Fair enough, makes sense!
You are not alone - quite a few folk get this premature pad wear and there appears to be no real pattern to it.
With your next set try getting them rally really hot - drag he brake while pedalling down a big descent - just to see if that helps.
My [i]guess[/i] is that is summer they get hot enough to cure and in winter they do not in normal riding
Mountain carrot - yes they do.
Cheap sintered should still be hard enough.... Mind you, I lent that bike to my girlfriend for the first few months after I'd replaced the callipers (one m465 and one 9 year old deore lever, with LX callipers that cost me £9.99 each with pads! bargain upgrade!). I don't think she's heavy enough to properly bed in the pads..

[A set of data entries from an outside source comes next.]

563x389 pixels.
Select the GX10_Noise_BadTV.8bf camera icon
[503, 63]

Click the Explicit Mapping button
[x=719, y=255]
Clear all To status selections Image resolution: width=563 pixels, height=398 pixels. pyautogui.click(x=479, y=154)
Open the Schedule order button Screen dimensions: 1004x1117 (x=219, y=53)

If the pistons keep getting out of shape and sticky I'd get a can of Stendec Superglide. It's a silicon spray that dries on thin. It's good for making fork seals uber slippery too. Pump the pistons out some, get them really clean with disc brake cleaner, and then squirt some stendec on and let it dry. Then work each piston in turn by holding the other one back with a screwdriver and a cloth. Repeat until they don't feel like they're "popping" out and move smoothly and then reset them and wipe off any excess gunk. You may have to do this every few months or so until they settle down.
I'll look for Stendec. I've tried all sorts to lube them. Last week (before they went sticky again) they were spotless with WD40 and Finish Line.

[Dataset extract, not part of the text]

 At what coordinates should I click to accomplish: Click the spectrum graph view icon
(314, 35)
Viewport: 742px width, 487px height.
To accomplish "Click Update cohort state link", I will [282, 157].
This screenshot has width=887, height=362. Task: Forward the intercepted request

You're putting WD40 on your piston seals????
what he said ^
Might be OK with mineral oil systems? But might well make the seals swell and be causing your issues.
WD will ruin seals in dot fluid systems IIRC
Here we go - WD40 the bane of rubber seals.
It did for my old Honda's caliper seals.
I remember the memo doing the rounds about the effects of WD on rubber.
I used shimano mineral oil today in lieu of superglide. Would be the obvious choice..
I'm sure the volatiles in WD are bound to mess it up in some way or other.
I think the OP has a point... a wet gritty ride can eat a set of pads, bedded in or not. I put in a set of pads just before Easter and rode them for a hot dry week in Spain. There must be some truth in the bedding-in thing, because they were still only half worn six months later. This is a pretty good pad life for weekly riding in the South Pennine grinding paste. They were bedded in, without a doubt.
Then a wet ride round Mam Tor destroyed the rest of the pads and half the backing plate in two hours. And for most of that ride they were rubbing like cuss.
Some things I've noticed:
- In cold wet conditions the pistons do not retract as far as they do in warm dry conditions. I tried to reposition the front caliper mid-ride yesterday to stop it rubbing, but couldn't do it. This only happens in the wet.
- A pad that is rubbing constantly but lightly on the disc wears at an inordinately fast rate. It seems to me that light rubbing wears the pad faster than hard braking. Is it a heat thing? Is bedding-in a continuous process that only hardens the top layer of the pad? Or does the pressure of hard braking somehow hold the pad together and make it more resistant to wear?
OK, good point. But I had taken the same view on the mineral oil being OK then..
Memo to self to try always use the silicon instead.
Not bedding in your pads definitely causes premature wear. This was beautifully illustrated at the 'Puffer 3 years ago when some guys got through several sets of pads. It's a bit difficult to bed them in when the temperature is around zero and it's piddling down. Spare pads were in such short supply that Square Wheels stripped them off the new bikes in the shop. A lot of racing time was lost to pad replacement.
We haven't had a repeat, but that's maybe because people have learned to take spare bedded pads with them.
I run drum brakes, so no problem 🙂
OK, I'll slap in some new seals, and promise to use only silicon.